Dunod, in his History of the Church of Besançon, speaks of the Holy Shroud preserved in the Cathedral of St. Etienne in the thirteenth century, and proceeds thus : " In March, 1349, the church was destroyed by fire, and the box in which the Holy Shroud was kept, seemingly without much formality, was lost. Some years afterwards the relic was found again by a happy chance, " and to make sure that it was the same as was formerly venerated in the church of St. Etienne, it was laid upon a dead man, who immediately revived. The fact of this miracle is established not only by the records of the church of Besançon, but also by a manuscript, preserved up to the present time in the church of St. James, at Rheims, where it had been placed by Richard La Pie, senior priest of Besançon, in the year 1375, who had been himself an eye-witness." (Pages 419-421 of Dunod.)
From so much confused matter we glean certain facts.
In the thirteenth century there was at Besançon a Holy Shroud.
In 1349 this Shroud was burnt.
Some years after, it reappeared, or was replaced by another.
This other, subsequent to 1349, prior to 1375, was simply a copy of the Holy Shroud of Turin, as we shall show.
This is the inscription : " Lindon Taurinensis refert corpus Christi cruentum et recens de Cruce depositium ; Sudarium vero Bisontinum exhibet illud idem iam lotum ac perunctum et in sepulchro compositum," explaining that the Holy Shroud of Turin was the cloth in which the body was wrapped after it was taken down from the Cross, whilst that of Besançon was the clothing used in the sepulchre.
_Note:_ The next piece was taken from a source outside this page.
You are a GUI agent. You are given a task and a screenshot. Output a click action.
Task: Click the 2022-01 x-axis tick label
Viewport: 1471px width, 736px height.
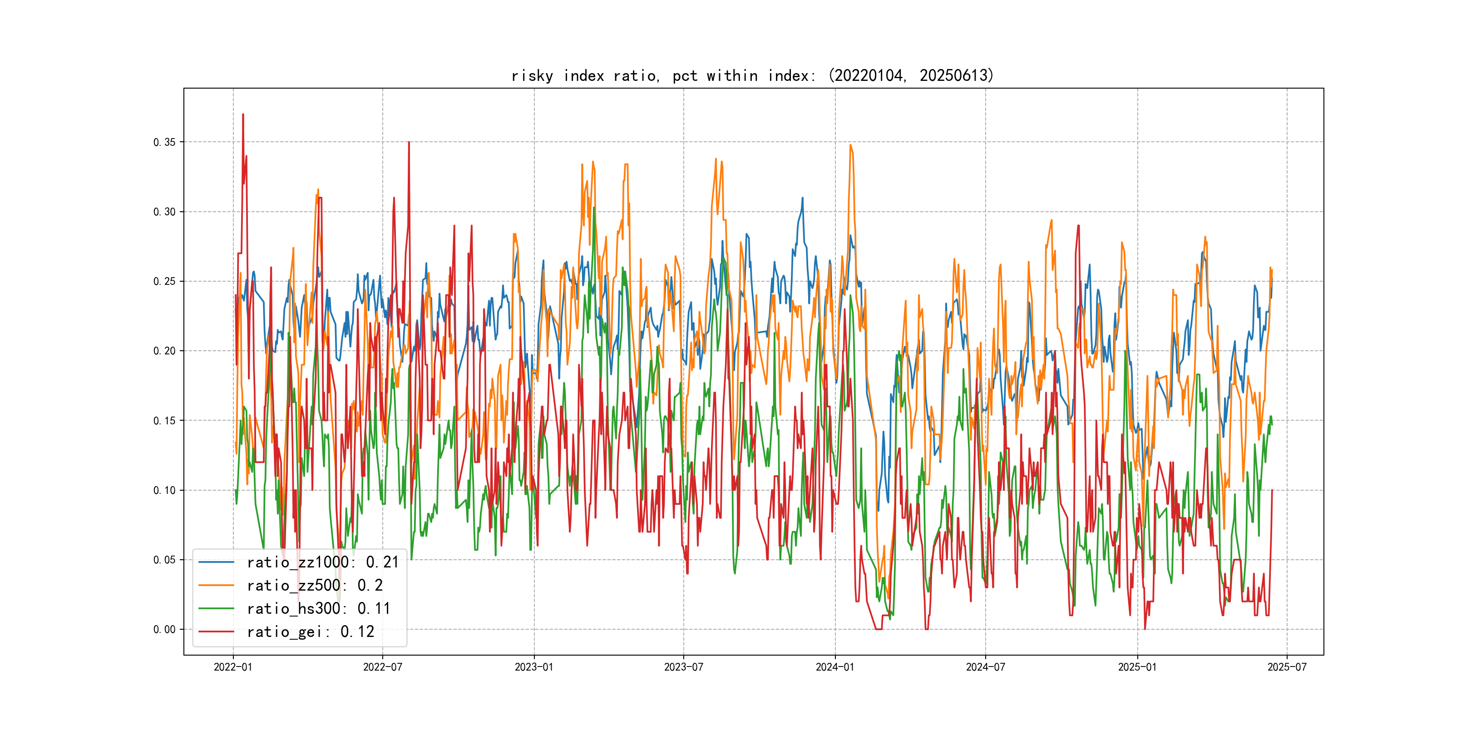pyautogui.click(x=233, y=667)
On the cloth of Lirey (Turin) the traces would be from recent blood and sweat ; those of Besançon would have been produced from the oils and spices used at the entombment. It had been well thought out. But apparently it had not occurred to any one to ask why, at the entombment, there had been no cloth under as well as over the body ? Perhaps they supposed that the other half of the Shroud had been lost !
It is impossible to judge of the artistic or scientific value of the impressions visible on the Holy Shroud of Besançon, from the Chifflet engraving. Clearly it has no artistic merit as given here. But its fellow, the image of Turin, executed by the same draughtsman, has just as little. It is so easy to see that this would-be copy of the Lirey (Turin) Shroud is not at all like the original, that we may well conclude that the same may be said of the Besançon Shroud as sketched here. If it had not been for the awkward misplacing of the hands we might almost have been tempted to believe that the two copies were from one original. In both the drawing is bad, the shoulders high and pointed, the pelvis not shown, the legs out of proportion and stiffly drawn. In both the limbs are modelled in negative, for the shadows grow darker as they approach their centres. The back and breast, on the contrary, are given in positive. On both figures, the nose is shown in negative, and the remaining features in positive. From every point of view the work is mean and insignificant. If then the copy of the Holy Shroud at Besançon, as Chifflet shows it to us, is so bad, what was the original like ? This question must be answered before going further, and to do so we must avail ourselves of the information contained in the other manuscript we spoke of, which was written against its authenticity. This is preserved in the Besançon Library as No. 826, and was written some time in the latter half of the eighteenth century.